The wider effect of capitalism around the world is of course bleaker, when the effects of imperialist plunder and war are considered. As imperialist states steal the natural wealth of countries around the world, drive conflict and civil war, and as the immediate effects of global warming are felt by developing countries, women suffer as capitalism profits. Of people living worldwide on less than $1 a day, in abject poverty, 70% are women, and over 80% of the world’s refugees are women. This plunder and oppression is set to worsen as imperialist countries jostle for new profits and investment.

This is why it is important to turn to the example of Cuba, a society committed to working towards genuine equality at home, and with its anti-imperialist stance, across the world. It truly is a stark difference to the bleak statistics given above, which of course represent obscene exploitation and suffering. Cuba’s recognition of the role of women as central to the progress of socialism, and against chauvinism and exploitation, is reflected in its political reality: women make up 40.2% of leadership positions in Cuba, hold professional positions in ministries, and make up 47.3% of the active workforce. Where women are under-represented, such as the number of those awarded land in usufruct, the Federation of Cuban Women strives to make positive change. They aim to assess women’s situations, and prepare and support them through new opportunities. Whilst sexism cannot be eradicated overnight, women are central to driving change in a society which has prepared the foundations for this possibility.

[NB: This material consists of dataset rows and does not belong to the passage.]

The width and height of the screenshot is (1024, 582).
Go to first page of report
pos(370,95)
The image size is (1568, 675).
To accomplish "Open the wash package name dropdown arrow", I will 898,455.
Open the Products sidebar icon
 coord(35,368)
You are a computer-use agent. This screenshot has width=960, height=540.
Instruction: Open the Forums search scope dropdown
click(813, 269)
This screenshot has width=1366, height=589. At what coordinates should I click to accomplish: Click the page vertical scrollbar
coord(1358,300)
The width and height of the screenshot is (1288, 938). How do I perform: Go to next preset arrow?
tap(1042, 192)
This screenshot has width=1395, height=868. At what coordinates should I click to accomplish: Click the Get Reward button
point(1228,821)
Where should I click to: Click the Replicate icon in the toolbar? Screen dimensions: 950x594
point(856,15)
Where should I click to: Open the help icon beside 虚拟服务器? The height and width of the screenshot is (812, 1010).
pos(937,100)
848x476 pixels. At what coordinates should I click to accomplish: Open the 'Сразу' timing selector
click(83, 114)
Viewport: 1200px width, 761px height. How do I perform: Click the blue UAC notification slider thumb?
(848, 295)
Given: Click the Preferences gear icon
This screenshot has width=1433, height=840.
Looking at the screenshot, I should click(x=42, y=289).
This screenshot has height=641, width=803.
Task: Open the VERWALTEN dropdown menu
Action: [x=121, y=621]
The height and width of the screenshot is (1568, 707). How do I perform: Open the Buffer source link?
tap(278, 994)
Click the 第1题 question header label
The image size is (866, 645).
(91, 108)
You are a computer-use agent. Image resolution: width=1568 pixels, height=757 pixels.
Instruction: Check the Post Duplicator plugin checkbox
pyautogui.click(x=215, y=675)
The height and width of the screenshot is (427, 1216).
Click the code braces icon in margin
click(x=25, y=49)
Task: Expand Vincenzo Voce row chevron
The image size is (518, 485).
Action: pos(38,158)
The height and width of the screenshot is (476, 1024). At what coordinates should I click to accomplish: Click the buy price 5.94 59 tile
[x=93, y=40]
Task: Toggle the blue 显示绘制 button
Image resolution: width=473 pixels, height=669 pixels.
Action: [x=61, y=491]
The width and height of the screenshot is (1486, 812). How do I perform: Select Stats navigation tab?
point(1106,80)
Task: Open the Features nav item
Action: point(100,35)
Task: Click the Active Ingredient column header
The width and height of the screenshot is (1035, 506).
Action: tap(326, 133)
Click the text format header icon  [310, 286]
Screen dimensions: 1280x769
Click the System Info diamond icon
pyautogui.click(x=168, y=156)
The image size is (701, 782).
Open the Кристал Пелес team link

As Alexandra Kollontai, Soviet women’s leader declared in 1909, ‘women can become truly free and equal only in a world organised along new social and productive lines’. It is important to remember that in Britain, key women’s support organisations are being shut. The Women’s National Commission, which was set up in 1969 as an independent body to identify issues women felt strongly about and take them to the government, was dismantled just as the cuts began to be made. It is clear that capitalism is not progressive for women; not in the heart of imperialism, nor around the world.  As Cuba actively shows, it is only under socialism that women can truly challenge their material reality, and oppression based on gender and economic relations – for their liberation and for the emergence of true and international equality for all.